Questa l'ipotesi dell'accusa nei confronti della coppia di siciliani, in carcere per gli abusi su un valdostano. Gli indagati negano davanti al giudice

L'ordinanza di custodia cautelare, di sole dodici pagine, è un concentrato di orrore. Vi risparmiamo i dettagli degli abusi che un valdostano di 65 anni ha denunciato di aver subìto. 

Davanti al giudice, nell'interrogatorio di garanzia, la coppia di Caltagirone che aveva eletto domicilio nell'appartamento della vittima, ha negato le violenze. Assistita dall'avvocato Massimiliano Bellini, e tuttora in carcere,  ha tirato in ballo questioni economiche in sospeso e ha sostenuto che i rapporti con il valdostano fossero consenzienti. 

Una versione che stride fortemente con la ricostruzione investigativa e, soprattutto, con i video delle violenze sequestrati. In quella casa c'erano telecamere ovunque, tranne che nel bagno e nella cabina armadio, non puntate verso l'esterno, ma all'interno. Poi i telefonini. Almeno dieci gli episodi documentati. 

Tutto inizia a giugno dell'anno scorso, quando il valdostano, uomo distinto e sposato, affitta uno dei suoi appartamenti alla coppia. I rapporti, inizialmente amichevoli, cambiano ad agosto, con le prime pretese di rapporti sessuali, ottenuti dietro la minaccia di revenge porn. 

Il valdostano trova il coraggio di denunciare soltanto il mese scorso, crollando disperato davanti alla moglie "Io di quella coppia non ne posso più". Nei telefoni degli arrestati ci sono video in cui il malcapitato implora l'aggressore non non costringerlo ai rapporti, un altro in cui dice di aver sempre paura, un altro in cui piange e uno in cui sviene dopogli abusi. 

E la donna? Chiude le tende quando cominciano le violenze, porta l'acqua quando la vittima è colta da malore, ride, dice che il prossimo bicchiere dovrebbe essere di acido muriatico. Alla fine, l'aggressore si offre di occuparsi dell'affitto ad uso turistico, di tutti gli appartamenti del valdostano. 
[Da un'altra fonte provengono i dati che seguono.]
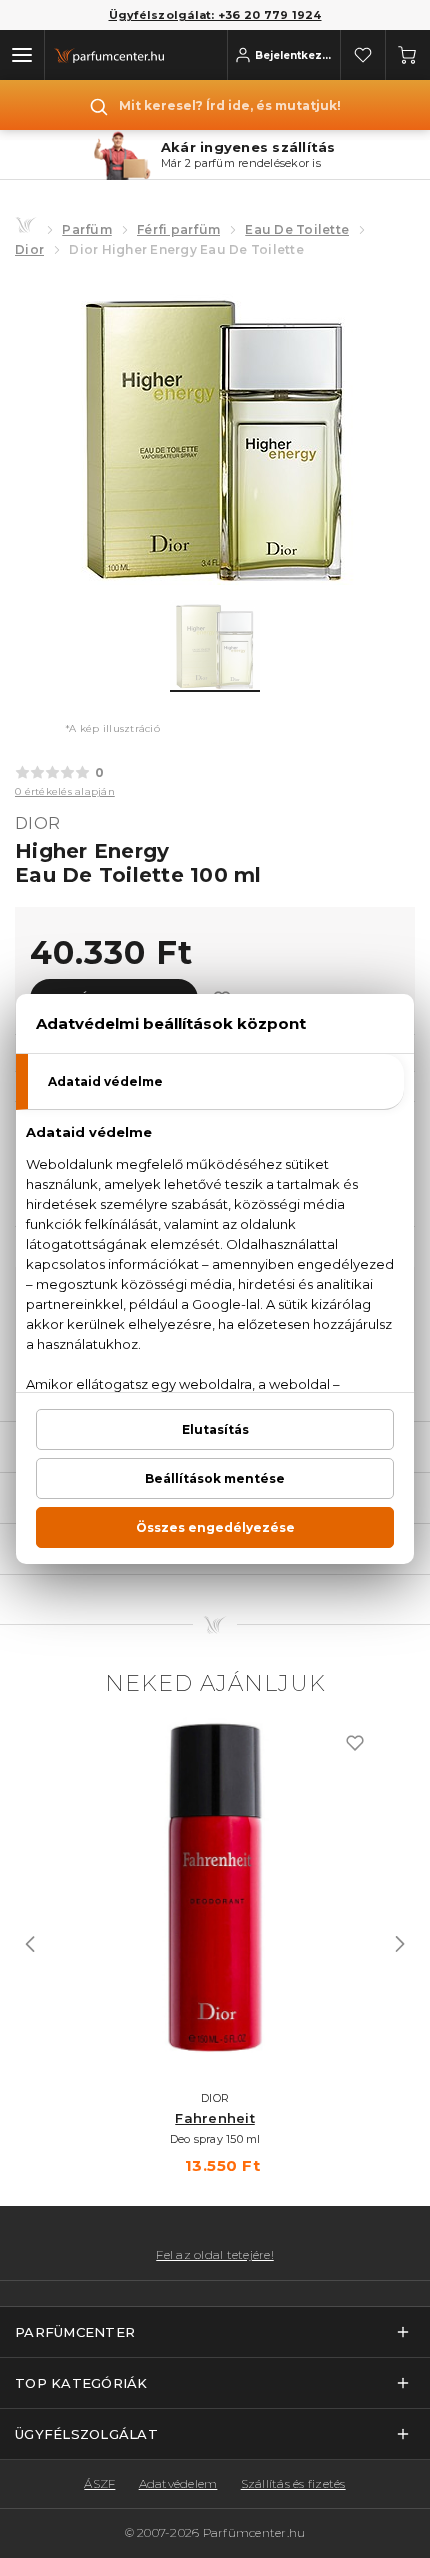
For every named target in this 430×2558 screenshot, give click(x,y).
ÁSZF (99, 2483)
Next (400, 1944)
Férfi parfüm (178, 229)
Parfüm (87, 229)
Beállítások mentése (215, 1478)
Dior (29, 249)
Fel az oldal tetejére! (215, 2255)
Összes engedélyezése (215, 1527)
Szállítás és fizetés (293, 2483)
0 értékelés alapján (65, 791)
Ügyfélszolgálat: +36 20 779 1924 (215, 15)
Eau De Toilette (297, 229)
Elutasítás (215, 1429)
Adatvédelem (178, 2483)
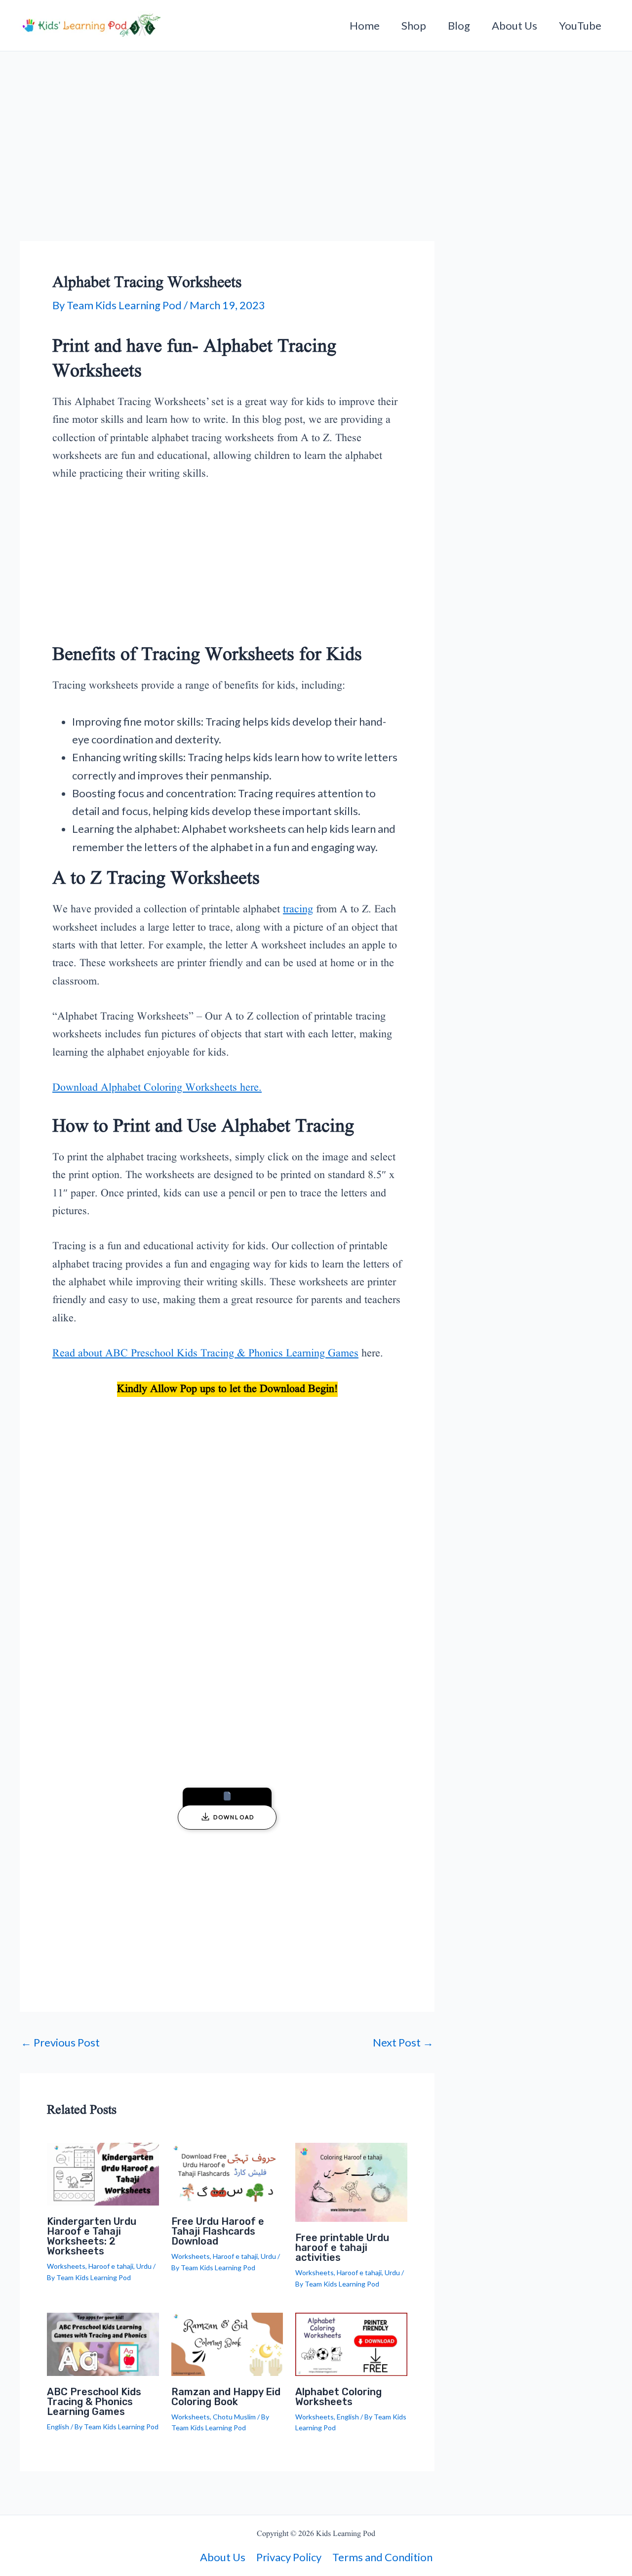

L'ipotesi è che la coppia si volesse appropriare di tutti i suoi beni ed è per questo che la violenza sarebbe, secondo l'accusa, finalizzata all'estorsione. Scrive il gip nell'ordinanza di arresto: "E' da rimarcare l'assoluta crudezza delle violenze perpetrate da un uomo dall'imponente mole fisica, spalleggiato dalla moglie".